┌─ DATA FOR THIS TASK

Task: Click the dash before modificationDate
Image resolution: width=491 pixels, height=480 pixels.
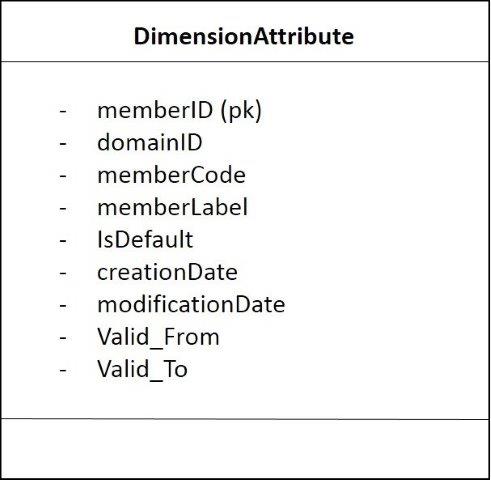Action: (x=63, y=306)

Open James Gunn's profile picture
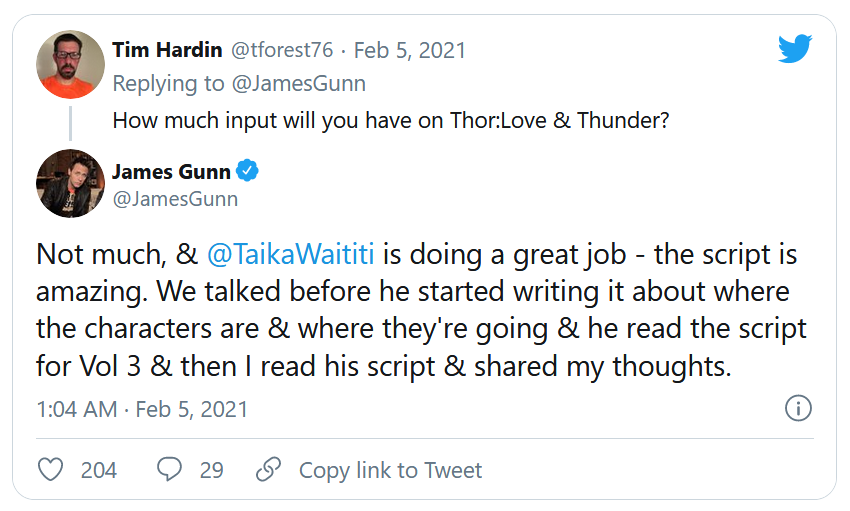[x=71, y=184]
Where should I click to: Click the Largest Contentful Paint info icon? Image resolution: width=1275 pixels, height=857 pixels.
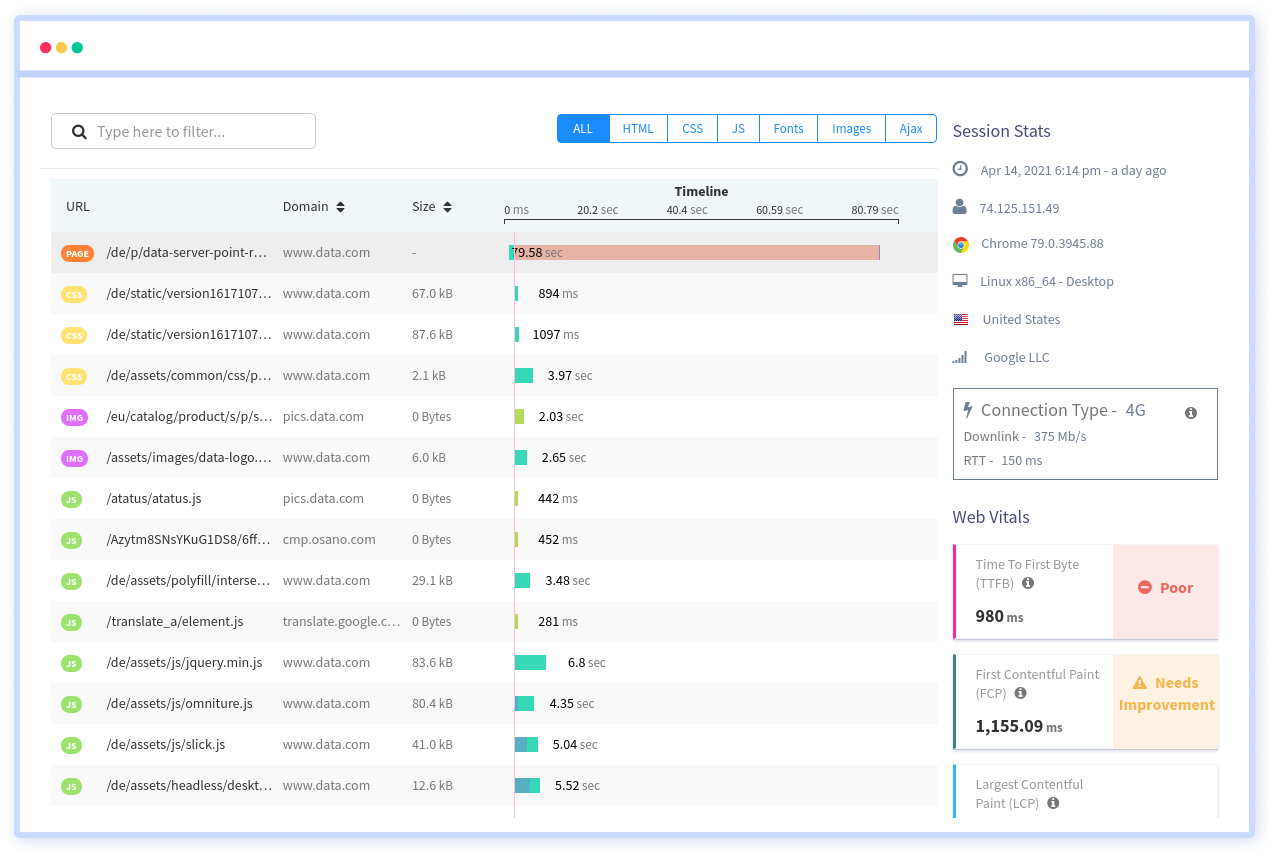[1052, 803]
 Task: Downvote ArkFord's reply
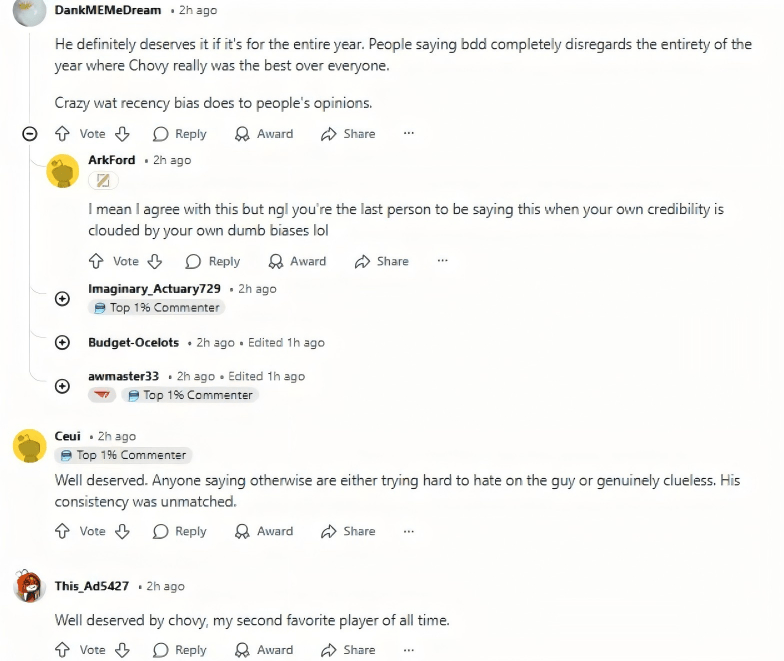[x=155, y=261]
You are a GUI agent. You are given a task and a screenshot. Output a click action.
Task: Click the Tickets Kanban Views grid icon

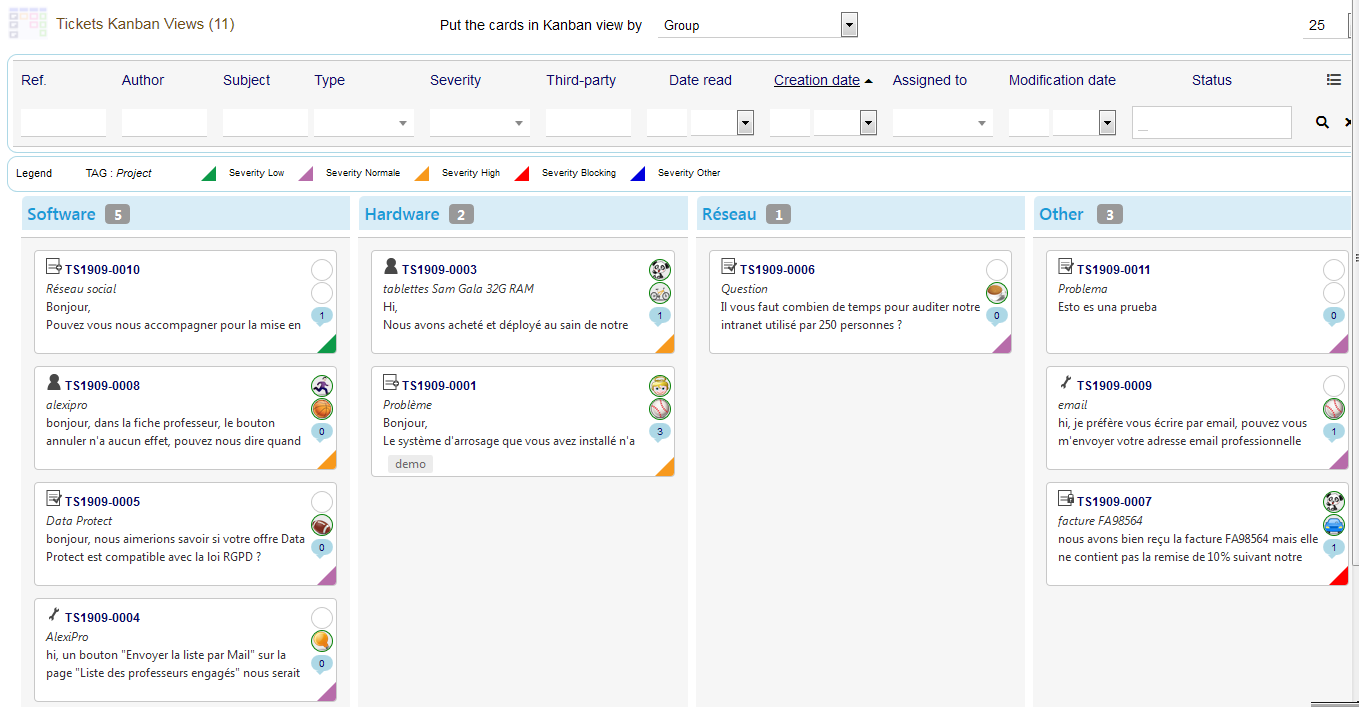click(28, 23)
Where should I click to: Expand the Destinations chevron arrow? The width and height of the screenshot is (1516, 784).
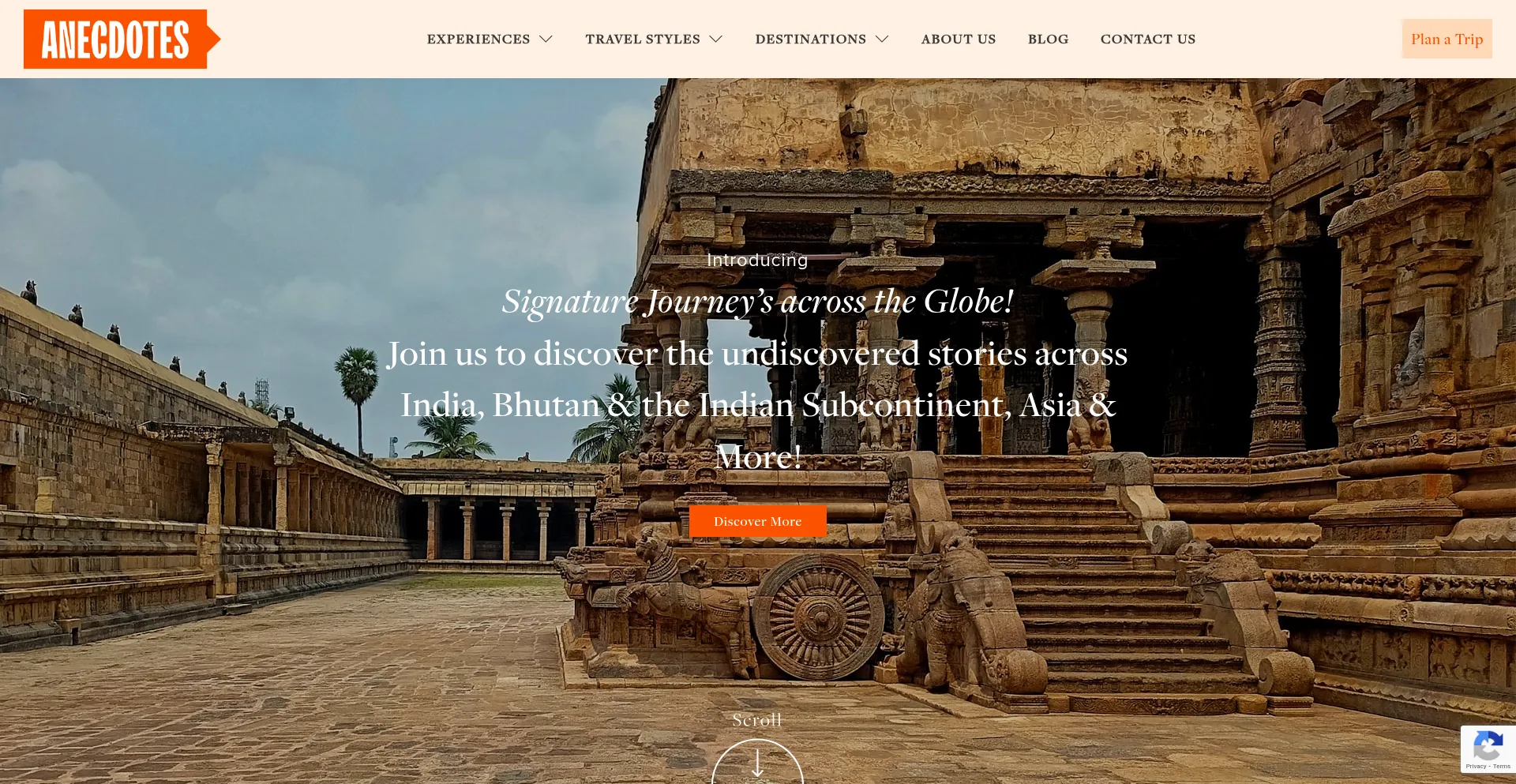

└─

TASK TO COMPLETE: Copy every one of the entries above word for word, omitting the pictures.

FINAL RESULT:
Task: Click the dash before modificationDate
Image resolution: width=491 pixels, height=480 pixels.
Action: (x=63, y=306)

Open James Gunn's profile picture
[x=71, y=184]
Where should I click to: Click the Largest Contentful Paint info icon? Image resolution: width=1275 pixels, height=857 pixels.
[1052, 803]
 Task: Downvote ArkFord's reply
[x=155, y=261]
You are a GUI agent. You are given a task and a screenshot. Output a click action.
Task: Click the Tickets Kanban Views grid icon

click(28, 23)
Where should I click to: Expand the Destinations chevron arrow? The width and height of the screenshot is (1516, 784).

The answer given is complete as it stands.